A mí, gijonesa de nacimiento, el barrio de Cimavilla me cautivó tan pronto como tuve edad para salir. Su gente, sus bares, sus costumbres y su estilo de vida desenfadado son de un atractivo envidiable para cualquiera que pise por primera vez esta villa marinera. Y no es menos para los de aquí. Unes sidrines en la Cuesta del Cholo o un vermut en el Ruba son todo lo que hace falta para levantar cualquier día en el barrio más antiguo de la ciudad.
Recuerdo un día en concreto. Era julio de 2019 y el sol pegaba como nunca sobre la estatua de Pelayo. En verano —y en cualquier época del año—, suele ser tradición entonar el cuerpo con unos culines. Mi amiga Laura y yo estábamos sentadas en las escaleras del Lavaderu, justo debajo de la antigua tabacalera, cuando de repente avistamos a un grupo de gente acercarse a la terraza de Casa Rober. Uno de ellos parecía liderar el grupo, por lo que asumimos que probablemente se tratase de algún guía que estaba enseñando a los turistas los entresijos de la ciudad. Todos miraban para arriba, hacia una de las ventanas del edificio que está encima de la sidrería. Felices y curiosas, nos acercamos para ver qué era lo que tenía tan encandilada a aquella gente, y fue así como descubrimos la historia de «Rambal».
Cimavilla tiene ese aura mágica y llena de vida que encandila a cualquiera
Después de la emoción que supuso conocer uno de los mitos más famosos del barrio de Cimavilla, decidimos comer en Casa Rober, inspiradas por el misticismo de lo que acabábamos de escuchar. Como era un día de estos en los que todo está a rebosar, nos tocó sentarnos en la terraza de la parte de atrás, en la plaza del Hidalgo. Rodeadas de los árboles que suponen lugar de asentamiento de la vida nocturna del barrio, de primero pedimos una fabadona y de segundo nos metimos un buen cachopo entre pecho y espalda, pa’ que no se diga.

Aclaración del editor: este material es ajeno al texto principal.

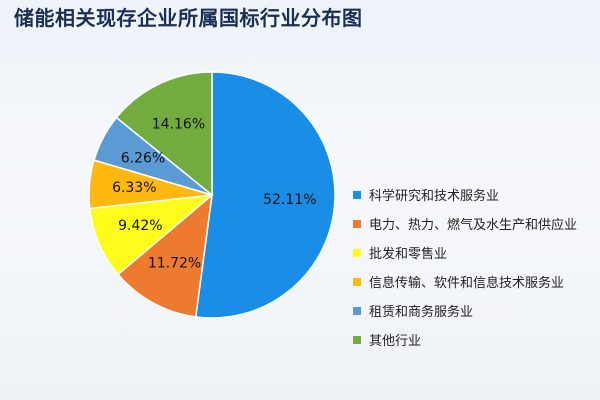 The height and width of the screenshot is (400, 600). I want to click on slice-label: 6.26%, so click(143, 159).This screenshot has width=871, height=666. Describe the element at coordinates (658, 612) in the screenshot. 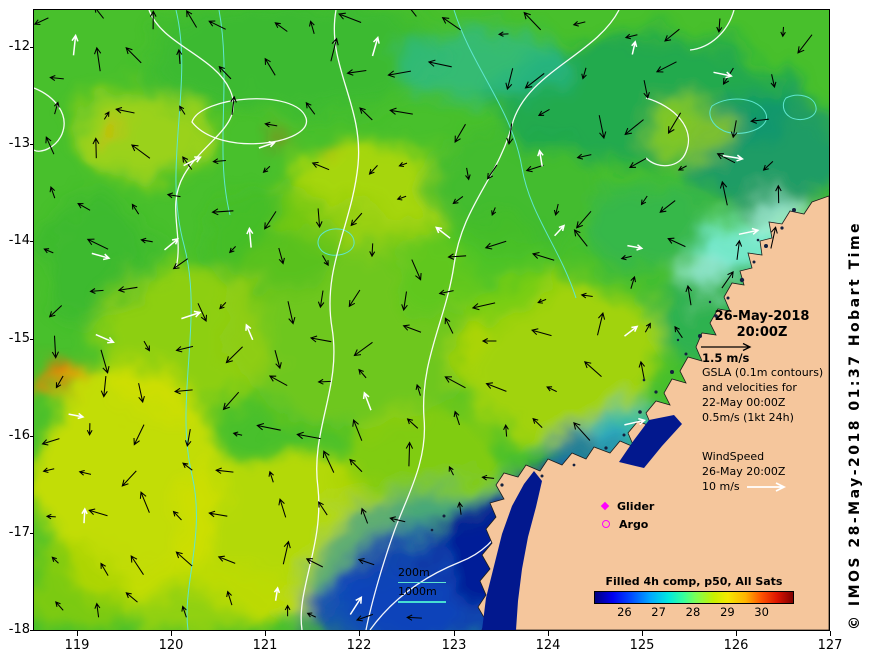

I see `colorbar-tick: 27` at that location.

Fartuques hasta el alma, salimos de allí con la intención de dar un paseo por el cerro para bajar la comida. Encontramos un sitio que nos gustó cerca del Elogio del Horizonte y nos tiramos en el prao. Soplaba una brisa fresca, perfecta para aliviar las peores horas de calor de lo que se conoce como un día de playa en Gijón. No lo recuerdo bien, pero estuvimos allí un montón de horas y, con el sonido del mar de fondo, juraría que hasta nos quedamos dormidas.
De la que bajábamos, recorrimos el sinfín de callejones que modelan Cimavilla hasta llegar a la plaza de La Corrada. Conocido por sus famosos bocadillos —que, efectivamente, saben a gloria—, probablemente sea el bar más mítico del barrio. Suele ser el punto de encuentro de la gente joven y es más que habitual acostumbrar a pasar las tardes de verano en su terraza.
Allí pillamos unos bocatas para cenar y nos fuimos a beber al Rub a dub, donde habíamos quedado con el resto de nuestros amigos. Conocido popularmente como «el Ruba», este bar está situado en la plaza del Rosario, en pleno corazón de Cimavilla, y ha conseguido acaparar el foco del ocio diurno y nocturno en el casco antiguo.
No existe restricción capaz de tumbar la alegría del barrio más antiguo de Gijón
Como aquella era una noche muy calurosa, cogimos un par de mesas y pedimos unos cañones para refrescarnos. Era el broche final a un día perfecto. Entre anécdotas, se escuchaba desde la terraza la música funk que estaba sonando dentro del bar. Había un ambiente de jolgorio generalizado, y recuerdo que en un determinado momento entramos a bailar, dispuestas a aguantar lo que el cuerpo nos permitiese. Lo que pasó de ahí en adelante supongo que es historia.
Ahora todo es diferente, pero Cimavilla sigue conservando ese aura mágica y llena de vida que tanto le caracteriza. Hay que llevar mascarilla, echarse gel hidroalcohólico, y mantener la distancia de seguridad. Pero no existe restricción capaz de tumbar la alegría de un barrio cargado de historia y tradición popular que curtió su identidad como puerto pesquero.